**** Text under study
Despite all this evidence, the addition of valproic acid to VAC did not result in improved PFS, the primary end-point of the present study. However, the RR (19.6%) and median overall survival (5.3 months) were comparable to those reported in a recent systematic review in resistant/refractory SCLC: 14.8% and 5.45 months, respectively [7]. If our results in terms of PFS and MST appear worse than in previous randomised trials that also included sensitive and refractory SCLC (table 5), it must be taken into consideration that our study included tumours refractory to platinum–etoposide, which have an intrinsically poorer prognosis.
********
Work required:
List every abbreviation written in capital letters in the passage on adding valproic acid to VAC, in order of first appearance. You can do this without the items.
**** Information
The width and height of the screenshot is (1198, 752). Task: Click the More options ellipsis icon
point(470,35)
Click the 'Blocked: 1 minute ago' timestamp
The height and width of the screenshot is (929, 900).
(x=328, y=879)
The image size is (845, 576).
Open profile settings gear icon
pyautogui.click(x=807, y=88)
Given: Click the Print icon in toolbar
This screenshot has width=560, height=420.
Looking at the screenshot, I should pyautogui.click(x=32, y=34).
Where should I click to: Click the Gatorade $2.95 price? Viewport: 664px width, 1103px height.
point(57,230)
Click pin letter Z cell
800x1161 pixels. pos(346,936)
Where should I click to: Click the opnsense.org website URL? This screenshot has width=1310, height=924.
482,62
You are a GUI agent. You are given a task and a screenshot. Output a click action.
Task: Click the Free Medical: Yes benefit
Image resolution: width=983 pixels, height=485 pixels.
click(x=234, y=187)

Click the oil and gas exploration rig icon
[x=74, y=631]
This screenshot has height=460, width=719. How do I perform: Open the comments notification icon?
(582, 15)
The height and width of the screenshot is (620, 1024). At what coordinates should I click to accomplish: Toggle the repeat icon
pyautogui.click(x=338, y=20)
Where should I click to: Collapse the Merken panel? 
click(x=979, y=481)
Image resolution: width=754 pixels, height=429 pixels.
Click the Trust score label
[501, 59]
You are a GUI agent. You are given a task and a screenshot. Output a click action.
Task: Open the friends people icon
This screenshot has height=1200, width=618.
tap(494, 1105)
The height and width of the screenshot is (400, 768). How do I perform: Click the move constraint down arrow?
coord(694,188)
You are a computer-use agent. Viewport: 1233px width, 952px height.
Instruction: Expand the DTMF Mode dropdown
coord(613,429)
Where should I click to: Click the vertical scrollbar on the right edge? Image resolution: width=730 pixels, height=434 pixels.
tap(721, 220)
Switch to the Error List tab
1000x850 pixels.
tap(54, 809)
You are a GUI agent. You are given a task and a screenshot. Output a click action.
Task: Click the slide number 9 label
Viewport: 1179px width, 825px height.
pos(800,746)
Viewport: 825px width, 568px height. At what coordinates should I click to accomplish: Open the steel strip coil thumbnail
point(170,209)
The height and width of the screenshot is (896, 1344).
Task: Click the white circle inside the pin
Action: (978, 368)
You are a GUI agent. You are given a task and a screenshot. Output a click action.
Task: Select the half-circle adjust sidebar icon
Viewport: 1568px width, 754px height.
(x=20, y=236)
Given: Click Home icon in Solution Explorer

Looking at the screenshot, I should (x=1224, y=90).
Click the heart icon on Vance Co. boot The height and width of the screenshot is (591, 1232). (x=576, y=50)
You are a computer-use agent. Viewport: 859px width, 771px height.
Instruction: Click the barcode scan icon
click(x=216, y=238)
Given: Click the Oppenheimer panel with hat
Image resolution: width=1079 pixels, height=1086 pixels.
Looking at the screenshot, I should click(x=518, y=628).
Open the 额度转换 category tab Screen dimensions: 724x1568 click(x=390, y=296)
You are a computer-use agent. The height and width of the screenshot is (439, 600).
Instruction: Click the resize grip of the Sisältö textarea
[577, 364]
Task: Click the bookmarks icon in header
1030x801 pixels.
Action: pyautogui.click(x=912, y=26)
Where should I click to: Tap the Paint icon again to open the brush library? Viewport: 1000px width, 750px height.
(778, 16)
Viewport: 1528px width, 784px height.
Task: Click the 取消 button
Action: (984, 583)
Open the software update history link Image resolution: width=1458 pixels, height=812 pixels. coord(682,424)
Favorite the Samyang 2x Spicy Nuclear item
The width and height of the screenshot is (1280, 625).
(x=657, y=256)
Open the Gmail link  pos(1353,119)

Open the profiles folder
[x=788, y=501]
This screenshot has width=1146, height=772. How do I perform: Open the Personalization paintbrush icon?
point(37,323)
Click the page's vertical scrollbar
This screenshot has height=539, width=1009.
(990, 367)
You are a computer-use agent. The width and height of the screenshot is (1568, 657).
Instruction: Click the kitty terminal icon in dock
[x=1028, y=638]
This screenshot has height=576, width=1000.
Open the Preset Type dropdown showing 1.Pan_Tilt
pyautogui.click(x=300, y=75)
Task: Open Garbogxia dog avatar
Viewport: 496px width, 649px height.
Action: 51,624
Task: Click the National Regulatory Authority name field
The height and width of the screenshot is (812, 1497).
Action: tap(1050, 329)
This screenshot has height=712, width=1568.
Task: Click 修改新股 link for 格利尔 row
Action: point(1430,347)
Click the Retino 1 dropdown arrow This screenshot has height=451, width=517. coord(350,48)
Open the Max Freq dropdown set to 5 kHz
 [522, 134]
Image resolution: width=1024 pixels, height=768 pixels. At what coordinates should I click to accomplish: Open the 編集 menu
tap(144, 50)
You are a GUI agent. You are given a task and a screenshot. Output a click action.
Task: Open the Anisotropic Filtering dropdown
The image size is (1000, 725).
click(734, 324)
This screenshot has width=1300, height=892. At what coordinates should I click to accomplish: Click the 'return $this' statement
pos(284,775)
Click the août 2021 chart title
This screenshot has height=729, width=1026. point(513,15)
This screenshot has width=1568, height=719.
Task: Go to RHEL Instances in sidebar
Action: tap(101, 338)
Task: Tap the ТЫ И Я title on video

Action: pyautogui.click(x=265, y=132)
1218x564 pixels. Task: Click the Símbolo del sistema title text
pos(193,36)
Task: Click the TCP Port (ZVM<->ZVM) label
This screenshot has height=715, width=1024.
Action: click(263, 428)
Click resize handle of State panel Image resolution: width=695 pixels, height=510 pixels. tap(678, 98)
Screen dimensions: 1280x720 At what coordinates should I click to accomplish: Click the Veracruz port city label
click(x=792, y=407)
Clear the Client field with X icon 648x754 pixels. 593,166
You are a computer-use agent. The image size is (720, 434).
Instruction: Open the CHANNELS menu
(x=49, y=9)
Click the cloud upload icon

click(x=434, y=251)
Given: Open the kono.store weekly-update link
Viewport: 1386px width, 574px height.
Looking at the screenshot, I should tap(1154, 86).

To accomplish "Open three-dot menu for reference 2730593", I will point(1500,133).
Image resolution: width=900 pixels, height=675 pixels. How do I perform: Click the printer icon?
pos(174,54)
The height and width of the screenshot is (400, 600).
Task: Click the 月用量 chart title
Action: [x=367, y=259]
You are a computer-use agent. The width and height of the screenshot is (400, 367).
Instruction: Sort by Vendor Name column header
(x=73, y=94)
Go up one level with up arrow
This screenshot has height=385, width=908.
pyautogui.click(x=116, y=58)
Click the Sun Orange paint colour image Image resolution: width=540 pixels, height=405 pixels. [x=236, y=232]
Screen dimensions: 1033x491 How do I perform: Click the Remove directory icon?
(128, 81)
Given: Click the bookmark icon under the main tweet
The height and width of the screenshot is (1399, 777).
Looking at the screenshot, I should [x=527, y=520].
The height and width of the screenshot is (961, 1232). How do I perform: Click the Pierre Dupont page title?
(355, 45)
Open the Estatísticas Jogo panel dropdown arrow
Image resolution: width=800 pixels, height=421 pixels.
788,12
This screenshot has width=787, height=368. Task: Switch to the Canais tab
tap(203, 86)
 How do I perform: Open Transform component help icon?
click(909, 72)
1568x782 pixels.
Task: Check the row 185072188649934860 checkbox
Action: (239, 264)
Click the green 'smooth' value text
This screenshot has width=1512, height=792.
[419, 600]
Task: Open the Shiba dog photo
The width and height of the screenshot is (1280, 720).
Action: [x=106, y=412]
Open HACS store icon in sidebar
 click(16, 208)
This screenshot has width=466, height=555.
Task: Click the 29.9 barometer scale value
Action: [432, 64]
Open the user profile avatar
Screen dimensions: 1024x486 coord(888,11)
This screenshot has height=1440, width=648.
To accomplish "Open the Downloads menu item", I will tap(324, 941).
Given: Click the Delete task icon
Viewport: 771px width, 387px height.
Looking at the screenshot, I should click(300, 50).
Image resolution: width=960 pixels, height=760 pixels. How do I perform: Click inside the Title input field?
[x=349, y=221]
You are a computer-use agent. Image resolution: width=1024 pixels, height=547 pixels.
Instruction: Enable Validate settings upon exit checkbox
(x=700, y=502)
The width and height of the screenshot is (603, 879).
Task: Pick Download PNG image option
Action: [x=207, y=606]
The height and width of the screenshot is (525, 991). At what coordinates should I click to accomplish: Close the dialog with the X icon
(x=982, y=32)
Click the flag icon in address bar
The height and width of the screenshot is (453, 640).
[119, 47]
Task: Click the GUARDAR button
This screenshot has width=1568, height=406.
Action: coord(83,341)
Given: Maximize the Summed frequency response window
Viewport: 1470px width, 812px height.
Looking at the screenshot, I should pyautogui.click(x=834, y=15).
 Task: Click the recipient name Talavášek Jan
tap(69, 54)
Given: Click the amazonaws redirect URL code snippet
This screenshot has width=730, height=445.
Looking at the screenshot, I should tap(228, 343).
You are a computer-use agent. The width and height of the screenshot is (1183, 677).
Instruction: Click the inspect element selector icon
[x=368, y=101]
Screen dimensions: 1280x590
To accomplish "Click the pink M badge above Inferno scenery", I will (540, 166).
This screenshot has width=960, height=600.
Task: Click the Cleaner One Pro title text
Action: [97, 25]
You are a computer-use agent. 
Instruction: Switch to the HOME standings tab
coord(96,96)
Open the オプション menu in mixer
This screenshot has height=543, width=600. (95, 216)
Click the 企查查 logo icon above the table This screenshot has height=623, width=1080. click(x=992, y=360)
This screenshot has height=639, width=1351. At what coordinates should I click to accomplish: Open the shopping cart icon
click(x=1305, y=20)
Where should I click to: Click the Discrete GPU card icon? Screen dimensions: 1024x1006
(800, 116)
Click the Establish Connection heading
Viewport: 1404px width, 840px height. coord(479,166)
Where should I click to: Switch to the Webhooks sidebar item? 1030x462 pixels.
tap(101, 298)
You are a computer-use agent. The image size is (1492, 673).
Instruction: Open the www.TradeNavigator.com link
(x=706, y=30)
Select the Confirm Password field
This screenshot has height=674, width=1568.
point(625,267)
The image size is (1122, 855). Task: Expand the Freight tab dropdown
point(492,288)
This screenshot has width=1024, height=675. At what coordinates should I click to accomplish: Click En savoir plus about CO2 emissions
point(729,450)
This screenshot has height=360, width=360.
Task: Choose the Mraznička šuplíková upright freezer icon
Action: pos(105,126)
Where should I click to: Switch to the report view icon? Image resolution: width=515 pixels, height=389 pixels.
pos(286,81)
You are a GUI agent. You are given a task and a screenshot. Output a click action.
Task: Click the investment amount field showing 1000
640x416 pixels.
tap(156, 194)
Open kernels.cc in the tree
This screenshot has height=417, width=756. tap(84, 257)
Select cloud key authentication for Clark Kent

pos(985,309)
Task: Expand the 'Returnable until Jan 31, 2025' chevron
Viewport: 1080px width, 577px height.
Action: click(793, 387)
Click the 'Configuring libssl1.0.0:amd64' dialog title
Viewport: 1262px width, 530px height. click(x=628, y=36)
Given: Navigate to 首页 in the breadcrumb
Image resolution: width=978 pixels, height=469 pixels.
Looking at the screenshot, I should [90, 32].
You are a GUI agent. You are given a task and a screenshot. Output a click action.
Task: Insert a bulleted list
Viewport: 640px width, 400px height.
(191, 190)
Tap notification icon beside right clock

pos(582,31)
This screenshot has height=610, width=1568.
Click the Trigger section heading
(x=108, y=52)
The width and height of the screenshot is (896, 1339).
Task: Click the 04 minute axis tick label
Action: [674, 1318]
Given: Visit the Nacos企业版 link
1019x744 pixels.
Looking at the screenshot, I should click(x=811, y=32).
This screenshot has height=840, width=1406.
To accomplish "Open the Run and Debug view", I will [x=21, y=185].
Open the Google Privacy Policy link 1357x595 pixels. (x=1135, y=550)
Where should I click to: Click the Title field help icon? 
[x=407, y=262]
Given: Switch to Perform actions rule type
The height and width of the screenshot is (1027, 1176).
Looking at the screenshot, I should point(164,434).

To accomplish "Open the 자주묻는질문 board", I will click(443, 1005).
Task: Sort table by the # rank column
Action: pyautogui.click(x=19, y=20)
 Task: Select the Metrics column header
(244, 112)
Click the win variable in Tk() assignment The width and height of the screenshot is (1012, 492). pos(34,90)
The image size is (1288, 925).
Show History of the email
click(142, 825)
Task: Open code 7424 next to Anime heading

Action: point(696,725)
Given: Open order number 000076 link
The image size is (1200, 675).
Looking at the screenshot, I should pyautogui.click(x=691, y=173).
********
Solution to this exercise:
VAC, PFS, RR, SCLC, MST